How to prove $\frac{a}{7a+b}+\frac{b}{7b+c}+\frac{c}{7c+a}\le\frac38$

By C-S $$\sum_{cyc}\frac{a}{7a+b}=\frac{3}{7}+\sum_{cyc}\left(\frac{a}{7a+b}-\frac{1}{7}\right)=\frac{3}{7}-\frac{1}{7}\sum_{cyc}\frac{b}{7a+b}=$$ $$=\frac{3}{7}-\frac{1}{7}\sum_{cyc}\frac{b^2}{7ab+b^2}\leq\frac{3}{7}-\frac{1}{7}\cdot\frac{(a+b+c)^2}{\sum\limits_{cyc}(7ab+b^2)}.$$ Id est, it's enough to prove that $$\frac{3}{7}-\frac{1}{7}\cdot\frac{(a+b+c)^2}{\sum\limits_{cyc}(7ab+b^2)}\leq\frac{3}{8}$$ or $$8(a+b+c)^2\geq3\sum\limits_{cyc}(7ab+a^2)$$ or $$\sum_{cyc}(a-b)^2\geq0$$ and we are done!
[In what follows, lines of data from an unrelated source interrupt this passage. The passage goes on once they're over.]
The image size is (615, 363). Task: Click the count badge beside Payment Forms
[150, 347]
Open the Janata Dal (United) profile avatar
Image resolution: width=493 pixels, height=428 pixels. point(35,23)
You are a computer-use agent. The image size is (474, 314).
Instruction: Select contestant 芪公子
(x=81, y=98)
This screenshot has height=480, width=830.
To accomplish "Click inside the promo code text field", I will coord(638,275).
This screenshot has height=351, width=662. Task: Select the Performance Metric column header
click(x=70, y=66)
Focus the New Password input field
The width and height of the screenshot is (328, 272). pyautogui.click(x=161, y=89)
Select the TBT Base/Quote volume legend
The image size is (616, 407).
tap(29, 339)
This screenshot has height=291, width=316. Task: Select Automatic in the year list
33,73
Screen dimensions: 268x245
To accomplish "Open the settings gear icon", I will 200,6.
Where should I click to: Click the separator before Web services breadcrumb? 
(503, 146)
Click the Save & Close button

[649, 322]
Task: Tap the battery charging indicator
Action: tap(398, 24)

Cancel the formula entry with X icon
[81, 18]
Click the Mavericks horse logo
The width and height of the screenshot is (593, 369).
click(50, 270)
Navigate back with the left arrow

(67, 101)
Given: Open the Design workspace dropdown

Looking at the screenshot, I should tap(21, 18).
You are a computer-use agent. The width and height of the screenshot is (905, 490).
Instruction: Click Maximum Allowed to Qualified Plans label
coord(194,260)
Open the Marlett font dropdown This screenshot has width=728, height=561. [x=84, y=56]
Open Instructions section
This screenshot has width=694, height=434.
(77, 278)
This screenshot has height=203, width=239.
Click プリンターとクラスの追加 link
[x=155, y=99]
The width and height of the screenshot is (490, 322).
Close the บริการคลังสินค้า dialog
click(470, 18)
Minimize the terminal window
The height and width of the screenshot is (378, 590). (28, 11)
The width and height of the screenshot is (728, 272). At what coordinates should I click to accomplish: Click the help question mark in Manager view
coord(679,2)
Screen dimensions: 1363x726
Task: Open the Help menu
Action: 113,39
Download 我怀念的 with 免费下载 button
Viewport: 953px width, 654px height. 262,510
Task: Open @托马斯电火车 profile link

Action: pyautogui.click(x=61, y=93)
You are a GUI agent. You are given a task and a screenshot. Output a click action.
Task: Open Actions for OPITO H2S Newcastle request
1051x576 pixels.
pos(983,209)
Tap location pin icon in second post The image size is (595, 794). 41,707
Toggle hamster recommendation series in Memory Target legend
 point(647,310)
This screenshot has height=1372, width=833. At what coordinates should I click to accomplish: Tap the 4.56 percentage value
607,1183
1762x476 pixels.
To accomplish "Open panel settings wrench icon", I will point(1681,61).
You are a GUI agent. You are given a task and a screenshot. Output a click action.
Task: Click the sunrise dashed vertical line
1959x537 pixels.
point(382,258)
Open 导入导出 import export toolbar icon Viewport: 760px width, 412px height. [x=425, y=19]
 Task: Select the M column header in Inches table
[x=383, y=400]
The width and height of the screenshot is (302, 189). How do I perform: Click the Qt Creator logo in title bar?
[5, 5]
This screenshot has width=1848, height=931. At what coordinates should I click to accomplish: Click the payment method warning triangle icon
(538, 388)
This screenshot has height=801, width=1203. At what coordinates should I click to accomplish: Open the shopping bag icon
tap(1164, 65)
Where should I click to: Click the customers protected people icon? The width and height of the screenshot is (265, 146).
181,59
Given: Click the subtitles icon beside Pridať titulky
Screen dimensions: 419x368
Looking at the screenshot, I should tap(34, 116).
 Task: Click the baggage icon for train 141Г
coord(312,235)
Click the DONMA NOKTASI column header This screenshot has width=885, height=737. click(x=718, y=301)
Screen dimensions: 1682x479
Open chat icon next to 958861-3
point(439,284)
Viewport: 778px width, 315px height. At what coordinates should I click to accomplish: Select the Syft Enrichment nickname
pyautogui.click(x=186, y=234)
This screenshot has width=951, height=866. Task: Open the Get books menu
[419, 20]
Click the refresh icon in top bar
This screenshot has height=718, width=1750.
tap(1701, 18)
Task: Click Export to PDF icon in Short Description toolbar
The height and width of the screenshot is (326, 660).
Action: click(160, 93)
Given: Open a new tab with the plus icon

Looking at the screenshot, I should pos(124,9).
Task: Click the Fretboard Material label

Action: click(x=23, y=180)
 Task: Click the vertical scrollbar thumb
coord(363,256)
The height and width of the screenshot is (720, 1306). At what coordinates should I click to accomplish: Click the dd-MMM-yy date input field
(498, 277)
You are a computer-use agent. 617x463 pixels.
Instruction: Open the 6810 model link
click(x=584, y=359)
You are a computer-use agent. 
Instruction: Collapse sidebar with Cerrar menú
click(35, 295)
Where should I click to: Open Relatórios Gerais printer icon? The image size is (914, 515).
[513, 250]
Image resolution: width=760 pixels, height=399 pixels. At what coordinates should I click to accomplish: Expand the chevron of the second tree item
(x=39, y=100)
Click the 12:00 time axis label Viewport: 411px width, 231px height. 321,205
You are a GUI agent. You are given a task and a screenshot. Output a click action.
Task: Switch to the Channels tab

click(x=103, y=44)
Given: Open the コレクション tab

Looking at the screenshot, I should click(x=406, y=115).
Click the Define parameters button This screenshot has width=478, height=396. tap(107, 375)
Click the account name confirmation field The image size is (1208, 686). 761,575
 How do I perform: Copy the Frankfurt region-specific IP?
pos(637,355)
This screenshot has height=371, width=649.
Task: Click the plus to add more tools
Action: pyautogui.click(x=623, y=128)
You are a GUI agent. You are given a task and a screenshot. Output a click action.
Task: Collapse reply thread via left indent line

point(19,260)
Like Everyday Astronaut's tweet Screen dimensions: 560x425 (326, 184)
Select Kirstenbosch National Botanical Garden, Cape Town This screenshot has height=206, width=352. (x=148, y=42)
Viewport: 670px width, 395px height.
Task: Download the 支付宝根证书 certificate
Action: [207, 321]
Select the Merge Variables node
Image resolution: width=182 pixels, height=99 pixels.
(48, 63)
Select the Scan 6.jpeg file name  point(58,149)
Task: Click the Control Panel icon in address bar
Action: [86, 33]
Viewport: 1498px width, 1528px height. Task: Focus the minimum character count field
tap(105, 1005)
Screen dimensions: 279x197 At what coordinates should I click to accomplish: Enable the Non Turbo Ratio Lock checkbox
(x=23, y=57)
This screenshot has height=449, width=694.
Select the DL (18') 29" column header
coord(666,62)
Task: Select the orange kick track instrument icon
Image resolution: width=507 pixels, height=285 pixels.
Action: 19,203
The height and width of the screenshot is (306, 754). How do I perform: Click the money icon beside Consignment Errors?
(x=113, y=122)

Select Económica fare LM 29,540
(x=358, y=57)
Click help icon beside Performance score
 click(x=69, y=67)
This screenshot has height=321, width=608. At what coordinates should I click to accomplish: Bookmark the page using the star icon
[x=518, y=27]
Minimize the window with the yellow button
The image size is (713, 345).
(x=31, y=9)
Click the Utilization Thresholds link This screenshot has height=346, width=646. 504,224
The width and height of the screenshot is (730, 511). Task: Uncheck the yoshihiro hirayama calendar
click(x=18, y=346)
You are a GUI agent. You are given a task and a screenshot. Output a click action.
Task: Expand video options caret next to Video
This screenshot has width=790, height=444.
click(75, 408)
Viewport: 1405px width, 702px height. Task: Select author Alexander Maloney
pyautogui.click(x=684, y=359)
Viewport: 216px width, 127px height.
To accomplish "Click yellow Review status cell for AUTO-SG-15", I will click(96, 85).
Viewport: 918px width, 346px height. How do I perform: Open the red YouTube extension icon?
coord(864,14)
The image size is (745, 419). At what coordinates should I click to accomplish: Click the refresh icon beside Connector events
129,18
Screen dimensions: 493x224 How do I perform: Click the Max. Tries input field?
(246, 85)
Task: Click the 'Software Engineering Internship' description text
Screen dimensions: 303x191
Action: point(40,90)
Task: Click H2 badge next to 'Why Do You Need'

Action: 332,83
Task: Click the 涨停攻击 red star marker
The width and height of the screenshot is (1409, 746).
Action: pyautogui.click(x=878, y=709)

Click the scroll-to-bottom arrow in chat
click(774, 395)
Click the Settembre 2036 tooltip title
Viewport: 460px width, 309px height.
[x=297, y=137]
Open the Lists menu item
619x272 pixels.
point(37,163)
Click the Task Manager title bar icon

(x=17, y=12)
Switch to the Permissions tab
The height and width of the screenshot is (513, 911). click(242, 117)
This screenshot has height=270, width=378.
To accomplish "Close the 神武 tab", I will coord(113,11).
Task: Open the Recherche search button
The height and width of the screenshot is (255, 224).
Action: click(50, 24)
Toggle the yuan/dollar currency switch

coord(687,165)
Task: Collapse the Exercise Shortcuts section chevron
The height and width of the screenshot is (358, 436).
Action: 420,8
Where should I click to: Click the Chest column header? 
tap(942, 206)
By AM-GM we have $$a^2b+ac^2+b^2c\geq3abc$$ and $$a^2c+ab^2+bc^2\geq 3abc$$ so that $$35(a^2b+ac^2+b^2c)+13(a^2c+ab^2+bc^2)\geq 3(35+13)abc=144abc.$$

Now, note that $$\frac38-\sum_{\text{cyc}} \frac{a}{7a+b}=\frac{35(a^2b+ac^2+b^2c)+13(a^2c+ab^2+bc^2)-144abc}{8 (7 a+b) (a+7 c) (7 b+c)},$$

which is non-negative by the previous result.

We have equality if and only if we have equality in both AM-GMs which implies $a=b=c$.